Appraisal respect is more demanding. This is the kind that says, “I respect your skill as a footballer, your work as a writer, your courage as a soldier, your dedication as a nurse.” So the second part of this principle calls on us to appraise the claims, track record and current practices of a religion. That appraisal can end in full-frontal rejection. As one atheist writer reportedly puts it, “I respect you too much to respect your ridiculous beliefs.” At the other extreme, it can lead to total acceptance: I am so convinced by the claims of your religion that I convert to it. Either way, we must be free to have an open, no-holds-barred debate about the claims of any and all religions, up to and including conversion to another faith – or to atheism – without fear of reprisals. In much of the world, this is not the case. Questioning or abandoning the faith you were brought up in, or that prevails in your community, meets sanctions ranging from social ostracism to death.

There are also less frontal forms of appraisal, which may yield more qualified forms of respect. One of them is described by the German philosopher Jürgen Habermas. Reflecting on the “mutual recognition which is constitutive for shared citizenship”, Habermas says, “Secular citizens are expected not to exclude a fortiori that they may discover, even in religious utterances, semantic contents and covert personal intuitions that can be translated and introduced into a secular discourse.” If I translate what you are saying in your own religious vocabulary into my own language, I may find that you are saying something I can agree with – or at least, that contains an element of truth. This is not an entirely new idea: you can find a germ of this thought in the 12th edict of the 3rd century BCE Indian king, Asoka, where he recommends people to learn from “the essentials” of other religions.
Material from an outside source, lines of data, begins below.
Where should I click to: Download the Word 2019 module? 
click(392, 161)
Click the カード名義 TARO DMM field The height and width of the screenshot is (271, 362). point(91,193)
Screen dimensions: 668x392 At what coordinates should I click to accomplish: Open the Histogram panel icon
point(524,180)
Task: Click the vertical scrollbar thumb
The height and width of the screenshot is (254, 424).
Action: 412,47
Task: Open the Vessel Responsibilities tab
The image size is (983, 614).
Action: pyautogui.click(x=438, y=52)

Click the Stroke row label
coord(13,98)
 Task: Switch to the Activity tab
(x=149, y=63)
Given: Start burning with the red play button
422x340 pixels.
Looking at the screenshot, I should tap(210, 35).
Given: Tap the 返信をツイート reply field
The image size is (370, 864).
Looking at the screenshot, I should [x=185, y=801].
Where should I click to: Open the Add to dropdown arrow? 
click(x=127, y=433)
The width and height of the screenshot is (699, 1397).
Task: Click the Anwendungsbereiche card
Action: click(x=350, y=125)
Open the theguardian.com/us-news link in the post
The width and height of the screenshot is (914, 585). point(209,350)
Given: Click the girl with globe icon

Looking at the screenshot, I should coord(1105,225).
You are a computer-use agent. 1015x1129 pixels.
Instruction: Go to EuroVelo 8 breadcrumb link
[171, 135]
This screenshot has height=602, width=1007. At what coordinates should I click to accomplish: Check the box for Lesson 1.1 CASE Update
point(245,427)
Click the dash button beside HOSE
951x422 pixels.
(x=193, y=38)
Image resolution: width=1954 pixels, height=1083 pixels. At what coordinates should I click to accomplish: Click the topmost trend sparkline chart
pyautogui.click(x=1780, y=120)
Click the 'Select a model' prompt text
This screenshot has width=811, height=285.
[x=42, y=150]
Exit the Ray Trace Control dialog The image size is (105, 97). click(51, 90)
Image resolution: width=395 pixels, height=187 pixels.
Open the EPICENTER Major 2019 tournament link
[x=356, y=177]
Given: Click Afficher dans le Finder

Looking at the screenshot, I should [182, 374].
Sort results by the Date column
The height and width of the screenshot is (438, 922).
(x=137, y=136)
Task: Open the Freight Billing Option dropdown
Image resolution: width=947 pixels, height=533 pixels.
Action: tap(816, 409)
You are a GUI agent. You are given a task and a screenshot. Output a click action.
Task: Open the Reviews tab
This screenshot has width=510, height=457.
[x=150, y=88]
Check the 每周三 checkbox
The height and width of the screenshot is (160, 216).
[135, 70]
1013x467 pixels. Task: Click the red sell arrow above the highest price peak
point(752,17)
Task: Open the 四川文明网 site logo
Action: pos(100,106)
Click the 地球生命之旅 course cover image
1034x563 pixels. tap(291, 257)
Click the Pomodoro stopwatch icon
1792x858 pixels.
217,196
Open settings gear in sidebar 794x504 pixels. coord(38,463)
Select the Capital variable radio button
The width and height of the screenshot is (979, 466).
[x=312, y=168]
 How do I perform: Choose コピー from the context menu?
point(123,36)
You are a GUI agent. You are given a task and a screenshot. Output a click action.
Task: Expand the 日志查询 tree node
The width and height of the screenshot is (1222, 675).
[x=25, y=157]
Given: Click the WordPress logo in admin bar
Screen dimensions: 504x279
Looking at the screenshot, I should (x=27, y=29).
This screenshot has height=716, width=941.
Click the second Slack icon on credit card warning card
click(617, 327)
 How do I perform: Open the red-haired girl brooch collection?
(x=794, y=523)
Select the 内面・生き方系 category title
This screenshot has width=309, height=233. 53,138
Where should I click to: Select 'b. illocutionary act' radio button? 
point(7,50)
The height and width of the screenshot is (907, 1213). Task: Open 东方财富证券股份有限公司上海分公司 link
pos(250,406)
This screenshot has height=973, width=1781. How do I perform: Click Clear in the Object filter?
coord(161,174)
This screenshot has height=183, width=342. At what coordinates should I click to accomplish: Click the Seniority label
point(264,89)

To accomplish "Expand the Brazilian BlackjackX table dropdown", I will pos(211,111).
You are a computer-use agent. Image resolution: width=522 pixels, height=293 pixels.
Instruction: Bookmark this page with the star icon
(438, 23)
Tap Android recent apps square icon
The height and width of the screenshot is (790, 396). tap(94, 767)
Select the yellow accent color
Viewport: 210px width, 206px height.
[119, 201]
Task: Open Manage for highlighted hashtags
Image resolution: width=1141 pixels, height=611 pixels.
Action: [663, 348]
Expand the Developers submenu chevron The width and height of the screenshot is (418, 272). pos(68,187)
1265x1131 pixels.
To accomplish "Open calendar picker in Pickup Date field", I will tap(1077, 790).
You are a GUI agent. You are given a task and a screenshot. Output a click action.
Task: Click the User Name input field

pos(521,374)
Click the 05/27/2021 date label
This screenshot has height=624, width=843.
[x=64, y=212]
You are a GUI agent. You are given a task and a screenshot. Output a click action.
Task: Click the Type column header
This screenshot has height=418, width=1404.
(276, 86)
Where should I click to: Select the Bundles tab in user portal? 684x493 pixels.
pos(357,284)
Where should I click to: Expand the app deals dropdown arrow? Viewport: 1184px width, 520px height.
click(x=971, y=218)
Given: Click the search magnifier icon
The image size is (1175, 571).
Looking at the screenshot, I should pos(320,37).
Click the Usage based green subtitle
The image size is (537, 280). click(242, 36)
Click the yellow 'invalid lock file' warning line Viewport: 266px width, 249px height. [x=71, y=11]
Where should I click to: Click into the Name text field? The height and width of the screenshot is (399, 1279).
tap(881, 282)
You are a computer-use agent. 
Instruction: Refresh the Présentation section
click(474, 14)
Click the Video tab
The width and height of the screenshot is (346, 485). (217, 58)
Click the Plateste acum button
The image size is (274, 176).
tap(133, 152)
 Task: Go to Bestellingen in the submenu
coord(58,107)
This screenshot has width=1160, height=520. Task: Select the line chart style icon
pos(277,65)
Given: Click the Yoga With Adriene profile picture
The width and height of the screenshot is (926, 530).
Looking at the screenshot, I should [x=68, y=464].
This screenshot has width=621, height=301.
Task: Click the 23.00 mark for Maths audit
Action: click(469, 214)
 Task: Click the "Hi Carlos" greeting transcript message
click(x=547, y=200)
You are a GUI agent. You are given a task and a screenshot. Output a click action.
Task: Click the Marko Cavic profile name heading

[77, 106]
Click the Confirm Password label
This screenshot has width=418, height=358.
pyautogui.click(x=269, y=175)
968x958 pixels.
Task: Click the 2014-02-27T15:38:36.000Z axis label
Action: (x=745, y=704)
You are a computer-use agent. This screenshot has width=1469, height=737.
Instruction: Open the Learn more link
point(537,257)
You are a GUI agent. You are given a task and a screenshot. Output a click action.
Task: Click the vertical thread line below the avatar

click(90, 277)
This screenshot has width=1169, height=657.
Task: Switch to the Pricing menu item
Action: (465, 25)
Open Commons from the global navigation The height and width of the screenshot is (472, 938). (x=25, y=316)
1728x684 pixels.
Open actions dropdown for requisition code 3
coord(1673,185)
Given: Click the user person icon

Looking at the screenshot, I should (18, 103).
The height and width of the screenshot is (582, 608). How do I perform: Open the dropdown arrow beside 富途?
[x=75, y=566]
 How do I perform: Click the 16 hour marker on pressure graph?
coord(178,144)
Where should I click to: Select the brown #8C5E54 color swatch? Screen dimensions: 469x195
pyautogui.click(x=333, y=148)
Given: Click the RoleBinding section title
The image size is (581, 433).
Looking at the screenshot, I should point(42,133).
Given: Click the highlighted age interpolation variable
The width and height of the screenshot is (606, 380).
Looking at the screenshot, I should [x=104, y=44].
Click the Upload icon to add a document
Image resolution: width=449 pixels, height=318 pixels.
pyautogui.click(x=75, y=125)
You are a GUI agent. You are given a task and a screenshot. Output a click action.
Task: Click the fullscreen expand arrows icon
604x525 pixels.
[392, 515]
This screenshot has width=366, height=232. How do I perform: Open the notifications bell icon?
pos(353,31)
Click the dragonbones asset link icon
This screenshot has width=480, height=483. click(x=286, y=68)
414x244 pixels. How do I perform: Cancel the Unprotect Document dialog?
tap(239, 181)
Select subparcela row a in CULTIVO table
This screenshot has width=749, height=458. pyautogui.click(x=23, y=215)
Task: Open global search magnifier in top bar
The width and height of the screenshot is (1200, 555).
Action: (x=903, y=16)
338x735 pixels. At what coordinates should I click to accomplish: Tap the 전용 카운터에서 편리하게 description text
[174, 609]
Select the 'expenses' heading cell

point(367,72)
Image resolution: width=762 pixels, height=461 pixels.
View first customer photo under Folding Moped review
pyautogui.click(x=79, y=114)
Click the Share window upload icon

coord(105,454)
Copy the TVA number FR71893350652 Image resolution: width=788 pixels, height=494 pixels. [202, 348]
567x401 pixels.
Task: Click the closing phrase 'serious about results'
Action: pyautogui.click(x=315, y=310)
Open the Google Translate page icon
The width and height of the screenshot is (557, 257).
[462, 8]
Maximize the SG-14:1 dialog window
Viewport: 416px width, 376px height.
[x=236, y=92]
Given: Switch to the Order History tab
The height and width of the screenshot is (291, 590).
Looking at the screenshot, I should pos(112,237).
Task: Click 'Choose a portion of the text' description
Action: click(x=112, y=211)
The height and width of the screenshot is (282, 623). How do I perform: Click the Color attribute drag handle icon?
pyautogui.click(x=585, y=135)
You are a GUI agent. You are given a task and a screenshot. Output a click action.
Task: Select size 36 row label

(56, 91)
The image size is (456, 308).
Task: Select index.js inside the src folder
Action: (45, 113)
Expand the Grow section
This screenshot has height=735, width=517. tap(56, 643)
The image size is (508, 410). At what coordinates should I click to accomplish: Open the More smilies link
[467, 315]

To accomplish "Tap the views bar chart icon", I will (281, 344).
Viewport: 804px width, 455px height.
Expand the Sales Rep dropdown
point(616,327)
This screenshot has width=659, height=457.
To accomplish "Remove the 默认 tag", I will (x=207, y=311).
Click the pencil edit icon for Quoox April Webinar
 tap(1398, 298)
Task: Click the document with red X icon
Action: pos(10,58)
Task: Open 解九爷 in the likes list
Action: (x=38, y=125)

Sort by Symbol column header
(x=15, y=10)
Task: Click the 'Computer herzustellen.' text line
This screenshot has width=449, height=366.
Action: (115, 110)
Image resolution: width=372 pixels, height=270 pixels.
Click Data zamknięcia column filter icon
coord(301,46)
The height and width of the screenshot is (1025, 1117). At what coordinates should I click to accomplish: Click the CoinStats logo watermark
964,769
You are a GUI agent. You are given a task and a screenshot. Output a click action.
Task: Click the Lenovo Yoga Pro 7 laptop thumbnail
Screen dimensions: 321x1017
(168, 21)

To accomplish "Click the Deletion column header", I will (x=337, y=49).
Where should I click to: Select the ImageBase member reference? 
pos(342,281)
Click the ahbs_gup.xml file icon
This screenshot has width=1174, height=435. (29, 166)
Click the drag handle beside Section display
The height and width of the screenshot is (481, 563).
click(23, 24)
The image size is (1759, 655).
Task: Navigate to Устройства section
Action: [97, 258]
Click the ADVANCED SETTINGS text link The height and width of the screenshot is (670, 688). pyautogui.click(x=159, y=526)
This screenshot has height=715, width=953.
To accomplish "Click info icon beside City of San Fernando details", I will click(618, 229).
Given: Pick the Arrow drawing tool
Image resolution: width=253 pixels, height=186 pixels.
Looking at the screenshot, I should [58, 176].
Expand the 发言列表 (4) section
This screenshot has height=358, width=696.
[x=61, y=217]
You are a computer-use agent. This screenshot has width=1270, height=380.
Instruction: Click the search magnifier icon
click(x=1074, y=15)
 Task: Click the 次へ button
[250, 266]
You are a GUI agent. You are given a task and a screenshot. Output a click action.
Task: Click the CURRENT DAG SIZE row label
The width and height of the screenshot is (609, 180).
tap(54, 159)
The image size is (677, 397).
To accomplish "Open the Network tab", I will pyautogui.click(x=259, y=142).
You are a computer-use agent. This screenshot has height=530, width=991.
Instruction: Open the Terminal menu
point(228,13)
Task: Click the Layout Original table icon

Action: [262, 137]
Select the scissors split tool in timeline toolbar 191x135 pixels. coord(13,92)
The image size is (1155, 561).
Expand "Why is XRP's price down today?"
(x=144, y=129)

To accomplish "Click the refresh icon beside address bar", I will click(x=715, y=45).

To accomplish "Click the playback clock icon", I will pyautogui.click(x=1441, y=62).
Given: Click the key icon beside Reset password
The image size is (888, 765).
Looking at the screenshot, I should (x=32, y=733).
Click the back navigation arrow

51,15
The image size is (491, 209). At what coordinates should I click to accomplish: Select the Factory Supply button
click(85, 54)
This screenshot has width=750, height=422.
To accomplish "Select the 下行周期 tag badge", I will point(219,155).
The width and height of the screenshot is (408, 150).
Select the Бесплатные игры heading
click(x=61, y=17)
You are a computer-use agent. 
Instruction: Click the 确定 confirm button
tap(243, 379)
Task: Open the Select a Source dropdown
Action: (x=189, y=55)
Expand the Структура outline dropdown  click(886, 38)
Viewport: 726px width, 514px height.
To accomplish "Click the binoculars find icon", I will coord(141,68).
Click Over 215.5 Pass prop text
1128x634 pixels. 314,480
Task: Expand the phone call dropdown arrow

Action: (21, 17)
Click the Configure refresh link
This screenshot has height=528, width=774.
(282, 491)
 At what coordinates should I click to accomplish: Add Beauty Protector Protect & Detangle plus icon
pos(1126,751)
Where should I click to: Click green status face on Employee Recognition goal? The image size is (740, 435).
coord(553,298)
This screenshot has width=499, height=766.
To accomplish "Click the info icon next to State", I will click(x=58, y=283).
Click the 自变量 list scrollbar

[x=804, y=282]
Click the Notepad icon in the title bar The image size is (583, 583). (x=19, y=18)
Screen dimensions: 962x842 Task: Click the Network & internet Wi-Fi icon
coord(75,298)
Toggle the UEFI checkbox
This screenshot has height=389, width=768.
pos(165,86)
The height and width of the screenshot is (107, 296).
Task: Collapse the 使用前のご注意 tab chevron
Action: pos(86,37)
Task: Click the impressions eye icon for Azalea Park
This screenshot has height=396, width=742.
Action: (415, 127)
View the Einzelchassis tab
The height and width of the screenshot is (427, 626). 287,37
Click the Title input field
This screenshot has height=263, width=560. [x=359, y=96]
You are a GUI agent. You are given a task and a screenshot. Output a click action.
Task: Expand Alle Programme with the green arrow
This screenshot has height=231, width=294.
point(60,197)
There is also a form of genuine appraisal respect, which can be divorced from the content of the belief. I can find your beliefs, even when translated into my own language, to be irrational, yet still both admire your personal conduct and recognise that, at least by your own account – and who should know better? – your admirable conduct is largely or wholly motivated by those beliefs. You do things I regard, by my own criteria, as good, brave, noble, on grounds that make no sense to me. Suppose it were the case that, say, 99% of the small but select church of High Fivers (believers that 2 + 2 = 5) performed extraordinary, selfless service to the weak and suffering in their societies, always insisting that this was a commandment of their faith. Would we not be moved to express a genuine appraisal respect for their behaviour, even while continuing to insist that the central tenet of their faith was untrue?

Yet even if we have none of these kinds of appraisal respect, either for the belief or for the conduct based on it, we will still, unconditionally, have that recognition respect for the believer. To maintain this distinction is the only way in which people of all faiths and none can live together in freedom.

Isn’t this privileging one belief?

This draft principle asks of all believers something which many find very difficult: to make and maintain this difference between the self and the belief. And it invites this last objection: are you not, in fact, asking us to put one belief above all others? The belief, that is, that everyone should rub along together in this way. This belief in the liberal virtue of tolerance makes the remarkable demand that we should accept others continuing to believe and act upon convictions that we think are both intellectually and morally wrong.

How can it be right to accept what is wrong? Answer: because there is a higher good, which is that everyone should be free to choose how to live their own lives, so long as it does not prevent others doing the same. History suggests that we end up killing and coercing each other if we wish to impose our own “one true way” on them. So, on closer examination, this is not just another “one true way”. It is the only true way whose purpose is to make it possible for human beings to live out a multiplicity of other true ways.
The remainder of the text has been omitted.